Aquellos que han hablado de una diferencia de tipo entre los homo sapiens y el resto del reino animal han justificado dicha postura en las grandes capacidades de la mente y la racionalidad humanas. No obstante, se ha descubierto que otros animales también poseen muchas de las características que normalmente se asocian a estas. Más allá de esto, la mente humana no trasciende el cuerpo de donde surge, y es en muchos aspectos corporal.

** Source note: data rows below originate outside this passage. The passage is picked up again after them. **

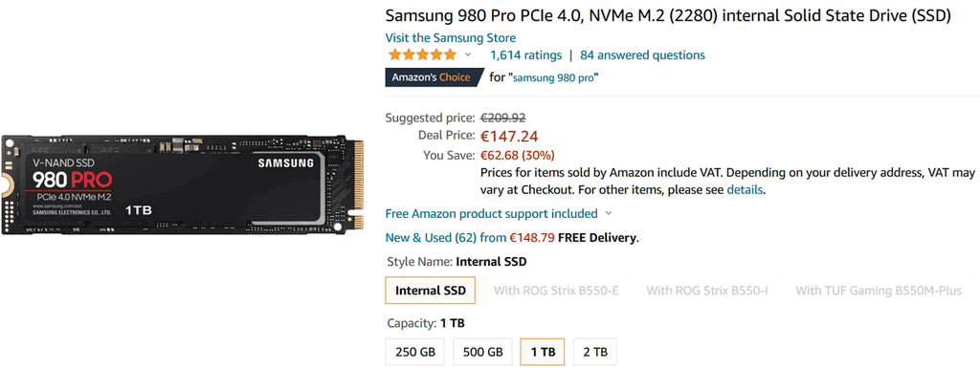View the 84 answered questions

click(x=642, y=54)
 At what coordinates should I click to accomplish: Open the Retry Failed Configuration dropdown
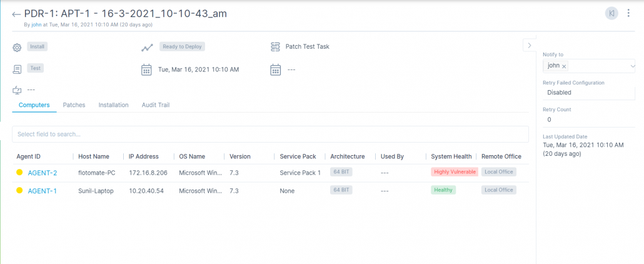coord(588,93)
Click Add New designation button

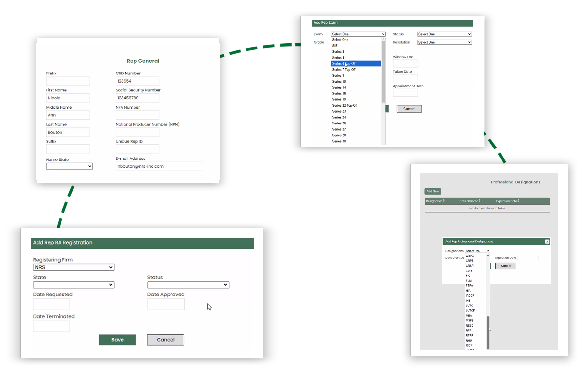pos(432,191)
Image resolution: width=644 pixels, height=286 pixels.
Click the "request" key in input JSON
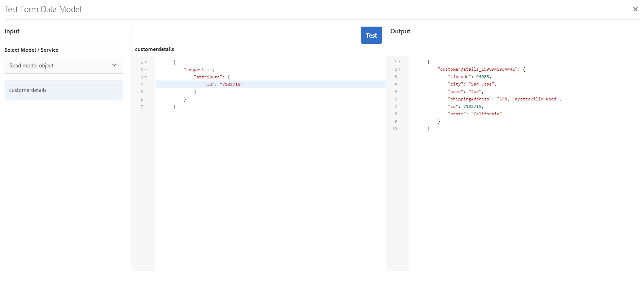pos(195,70)
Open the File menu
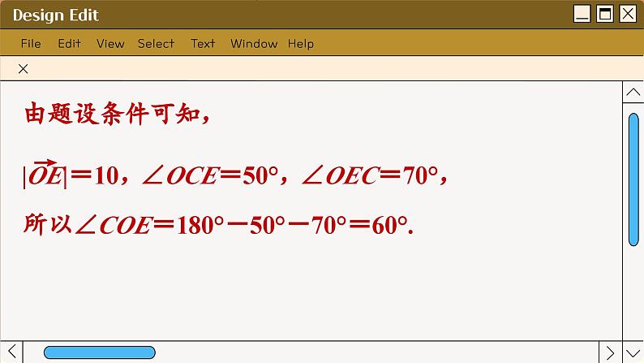The image size is (644, 363). pos(31,44)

El alma, la mente o la facultad racional humana, ha sido tomada por dos milenios como aquello que nos hace radicalmente distintos y especiales como especie. De esta facultad emerge no sólo el lenguaje, sino también la autoconciencia, el conocimiento, la capacidad de proyectarse en el futuro, de comportarse éticamente, de vivir en sociedad, de ser responsables y libres.

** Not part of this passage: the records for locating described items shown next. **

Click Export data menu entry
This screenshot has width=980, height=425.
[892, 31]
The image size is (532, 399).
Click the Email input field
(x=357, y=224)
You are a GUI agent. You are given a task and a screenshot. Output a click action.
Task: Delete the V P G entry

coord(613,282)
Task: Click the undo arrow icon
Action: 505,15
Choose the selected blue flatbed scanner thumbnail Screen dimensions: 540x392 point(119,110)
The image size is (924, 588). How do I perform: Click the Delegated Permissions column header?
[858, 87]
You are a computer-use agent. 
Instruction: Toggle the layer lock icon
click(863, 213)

La mente, se piensa, es la base para una diferenciación de tipo (y no de grado) entre los homo sapiens y el resto de los animales no humanos. Esta manera de pensar, o al menos parte de ella, está presente en el pensamiento de una masa gigantesca de filósofos y pensadores desde Platón en adelante. La mente es vista por muchos como una facultad que trasciende nuestra parte animal, es decir nos permite distanciarnos de nuestro cuerpo y los impulsos instintivos y emocionales que de él surgen. A la vez nos permite abstraernos de lo inmediatamente presente a la percepción. Si somos la única especie poseedora de una mente y ésta logra separarse en importantes aspectos de nuestra parte animal-corporal, entonces claramente somos, además de animales, algo distinto.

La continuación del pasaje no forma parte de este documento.